Apr 3, 2024 - News

Conservation group makes land purchase to protect part of the Richmond Slave Trail

A small wooden bridge next to a sign that says Richmond slave trail

A portion of the now protected part of the Richmond Slave Trail. Image: Courtesy of Capital Region Land Conservancy

A local conservation group purchased 4.5 acres of riverfront land to help preserve part of the Richmond Slave Trail while growing the James River Park System.

Why it matters: The trail is a critical part of the city's broader vision to preserve and interpret sites that tell the full story of Richmond's role in the slave trade.

The big picture: The Capital Region Land Conservancy recently closed on a 130-foot wide and 2,300-foot long strip of land between I-95 and Ancarrow's Landing in Manchester.

  • The purchase was funded with a $150,000 grant from the Virginia Land Conservation Foundation, which requires a 1:1 match.
  • Friends of the James River Park System committed $30,000 and is asking the public to help fund it.
  • Ownership will be transferred to the city, and the site will become part of the James River Park System.

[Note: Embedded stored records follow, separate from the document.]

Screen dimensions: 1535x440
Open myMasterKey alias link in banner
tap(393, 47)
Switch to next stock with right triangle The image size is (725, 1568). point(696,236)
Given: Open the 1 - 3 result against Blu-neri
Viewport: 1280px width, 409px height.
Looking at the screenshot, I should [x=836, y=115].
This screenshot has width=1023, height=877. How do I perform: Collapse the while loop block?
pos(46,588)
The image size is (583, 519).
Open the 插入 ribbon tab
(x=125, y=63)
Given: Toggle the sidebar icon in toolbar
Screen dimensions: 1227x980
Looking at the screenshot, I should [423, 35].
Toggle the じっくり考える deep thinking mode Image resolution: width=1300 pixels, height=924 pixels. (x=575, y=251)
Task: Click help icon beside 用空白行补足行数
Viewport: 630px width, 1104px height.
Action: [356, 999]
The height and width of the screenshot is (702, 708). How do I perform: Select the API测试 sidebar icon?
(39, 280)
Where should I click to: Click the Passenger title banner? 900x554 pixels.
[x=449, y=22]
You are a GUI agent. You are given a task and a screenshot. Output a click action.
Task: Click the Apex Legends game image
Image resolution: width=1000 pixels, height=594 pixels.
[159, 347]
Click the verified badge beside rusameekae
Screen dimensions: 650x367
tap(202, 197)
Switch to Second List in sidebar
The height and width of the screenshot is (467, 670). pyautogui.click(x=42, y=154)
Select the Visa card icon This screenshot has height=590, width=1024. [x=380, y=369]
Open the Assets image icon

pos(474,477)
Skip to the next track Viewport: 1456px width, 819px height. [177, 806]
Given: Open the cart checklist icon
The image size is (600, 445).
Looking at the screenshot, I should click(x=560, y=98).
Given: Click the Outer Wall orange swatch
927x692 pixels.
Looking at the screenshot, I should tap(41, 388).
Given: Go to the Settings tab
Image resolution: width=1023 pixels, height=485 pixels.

Zoom in: The South Richmond tract had been privately owned by the railway company Norfolk Southern in some capacity since 1849. That includes in 2011, when the Richmond Slave Trail Commission unveiled 17 markers that help define the walking trail.

  • These markers help tell the story along the exact path of the tumultuous journey that tens of thousands of men, women and children were forced to take in Richmond for more than 100 years.

It began at the former Manchester Docks, now Ancarrow's Landing, where human beings — shackled and bound together — began the nearly 3-mile trek along the riverfront to the Mayo Bridge, where they crossed and made their way to Shockoe Bottom and the holding pens and auction houses.

Three city-owned pedestrian bridges and one of those markers, Creole Revolt, were on the privately owned site.

  • Creole Revolt tells the story of Madison Washington, an enslaved man who in 1841 walked the trail in reverse, was sold out of Richmond was and destined for an uncertain future in New Orleans.

Yes, but: Washington had other plans. Scholars speculate that he was part of an extensive underground communication network developed by enslaved people, per the marker.

  • Through it he'd learned enough about maritime law, navigation and international emancipation decrees that he correctly figured that if he could gain control of the ship and redirect it to the British-ruled Bahamas, he could gain his freedom.
  • Washington, along with 18 of the other enslaved people on board, waited until they were in international waters to seize control of the ship, demand its reroute to Nassau and were declared free by the British once they arrived.

The latest: The marker that shares his story, and the land it sits on, now officially belongs to Richmond.